For Sun/Screen/Scan, 2018, Penelope Umbrico scanned smartphone, tablet, and computer screens while leaving the copier’s lid ajar. The leaked light made visible the sundry human traces left on her subjects such as fingerprints, scratches, and dust. In homage to Atkins, Umbrico then applied Photoshop’s cyanotype filter to the scans. The outcome, a large and ethereal mosaic depicting panes of dark, grimy glass, indicated the downright unnaturalness of contemporary vision. This was echoed in Alison Rossiter’s Compendium, 2018, for which she developed an array of expired photo papers from 1898 to 1919. Bearing light- and temperature-based blemishes and at times resembling monochromes or spirit photography, Rossiter’s rectangular portraits of nothing were one of many works circumscribed by absence. These also included María Martínez-Cañas’s ghostly “X-Ray” photogram series, 1999—gray, vaporous abstractions made in the shadow of a friend’s death—and Kathleen Herbert’s beautifully titled sound/video installation Everything Is Fleeing to Its Presence, 2018. In the latter, a pair of monitors cycle through various azure abysses reminiscent of cyanotype plates as we hear anecdotes recounted in voice-over—including one about a chemist and the “divine” experience of touching the gilded pages of Atkins’s Cyanotype Impressions (1843)—along with essayistic passages concerned with “light-induced loss,” personal erasures, and Atkins’s blue: a shade “so deep it has seeped through to my skin.” (The color, Herbert suggests, is perhaps akin to that of Homer’s famous “wine-dark sea.”) The work, with its mesmerized obsessiveness and easy mixture of mundanity, science, and majesty, was a smart way to open the show.

While Atkins used a novel medium to catalogue the natural world, some of these artists resort to older technologies to address its current perils. Ulf Saupe’s arch cyanotype series “Res Navalis,” 2017–, for example, inventoried another ghostly marvel now ubiquitous underwater: a fluttering plastic bag. For his 2018 series “Hoard,” Roy Arden coated deconstructed cardboard product packaging in emulsion, onto which he made photograms of found objects—in them, the roots of trees tangle with man-made litter such as buttons, can tabs, and nails to form a droll microcosm of the Anthropocene epoch. 

Without a clear argument to make, “Refracted” risked lapsing into a hall of curiosities.
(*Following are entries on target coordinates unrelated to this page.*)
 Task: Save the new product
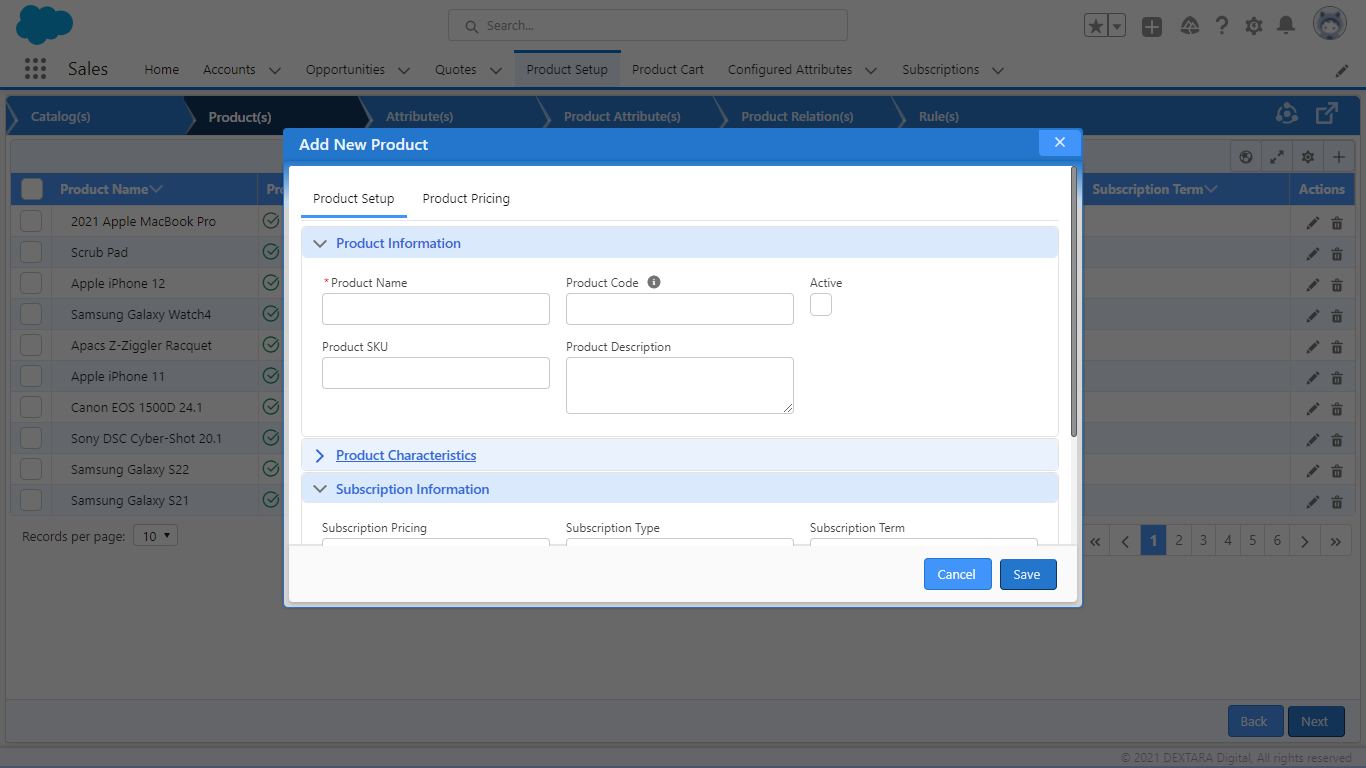tap(1028, 574)
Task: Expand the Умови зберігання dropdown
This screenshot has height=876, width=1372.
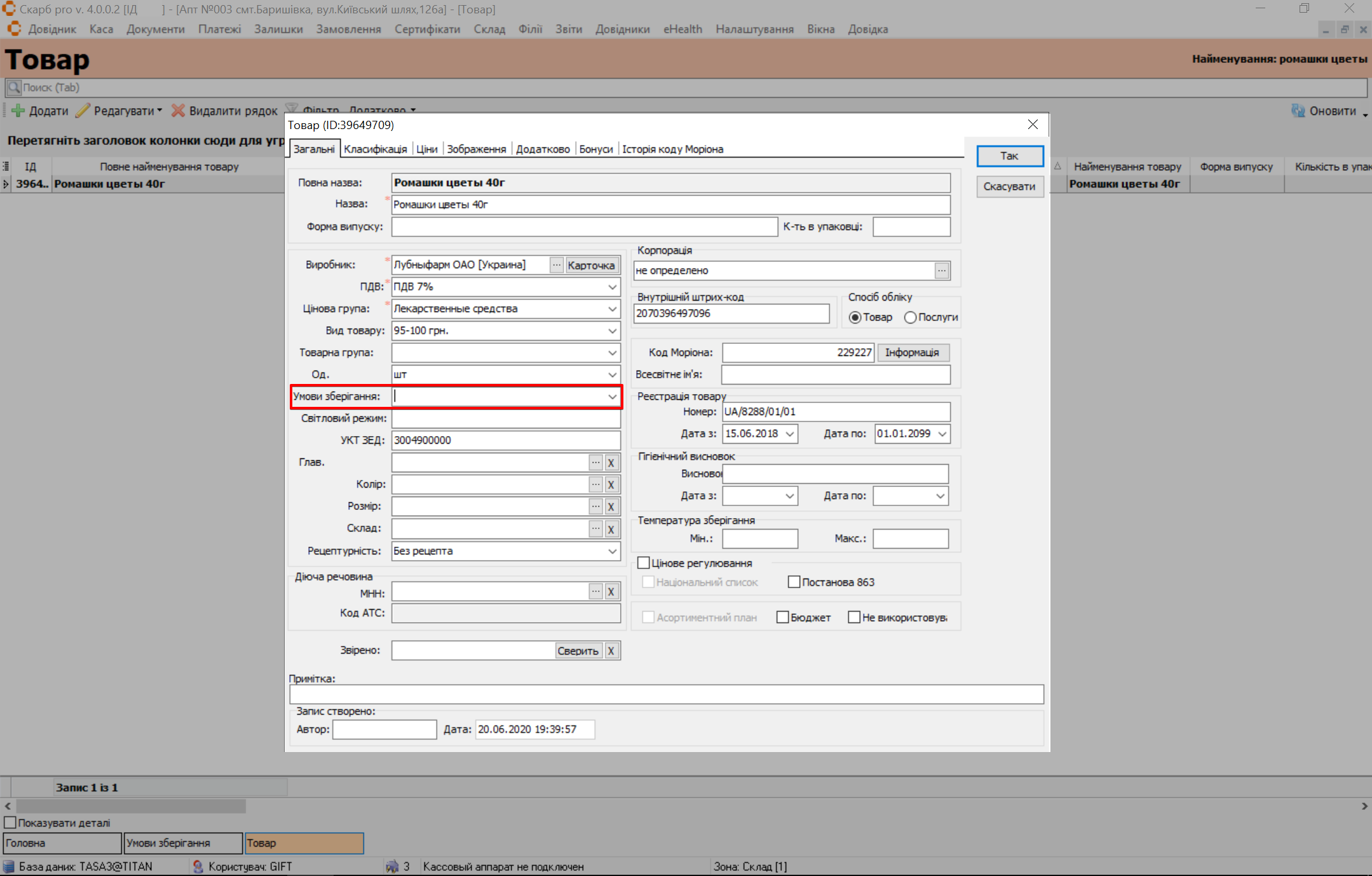Action: pyautogui.click(x=612, y=397)
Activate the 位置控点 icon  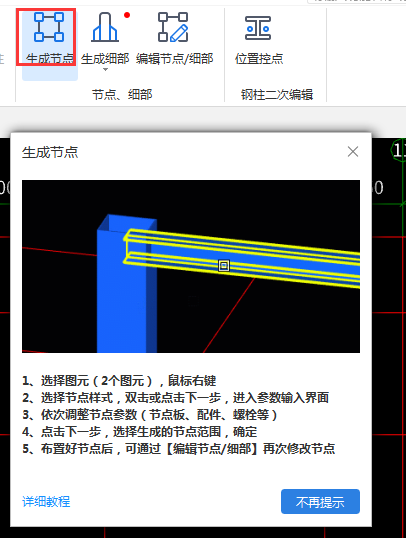click(x=258, y=28)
But the mutual concerns of the artists, the majority of whom were women, lent the exhibition an unexpected cohesiveness. And the show’s emphasis on the strategies of chance, patience, and collaboration with nature provided solace inside our internet-based image culture aquake with shareability and artificialness. I keep recalling the pair of large-scale photograms from Kunié Sugiura’s “Pressed Specimens” series, 1991–99, which the artist created by softly pressing living plants onto sensitized paper with sheets of glass, taking special care not to kill them. The images themselves are ordinary, but the gesture itself, suffused with a gentle mercy, warmed the entire exhibition.

Atkins, with her cyanotypes of dried algae, fern fronds, and flowers, quietly showed us an earth worth discovering. These artists, just as quietly, showed us one worth saving.